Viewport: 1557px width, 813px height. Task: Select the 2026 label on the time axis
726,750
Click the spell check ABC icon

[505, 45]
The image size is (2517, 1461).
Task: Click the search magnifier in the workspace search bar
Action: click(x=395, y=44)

__Required action__
Set every entry down once more, exactly as written above.

__Exercise output__
Viewport: 1557px width, 813px height. Task: Select the 2026 label on the time axis
726,750
Click the spell check ABC icon

[505, 45]
The image size is (2517, 1461).
Task: Click the search magnifier in the workspace search bar
Action: click(x=395, y=44)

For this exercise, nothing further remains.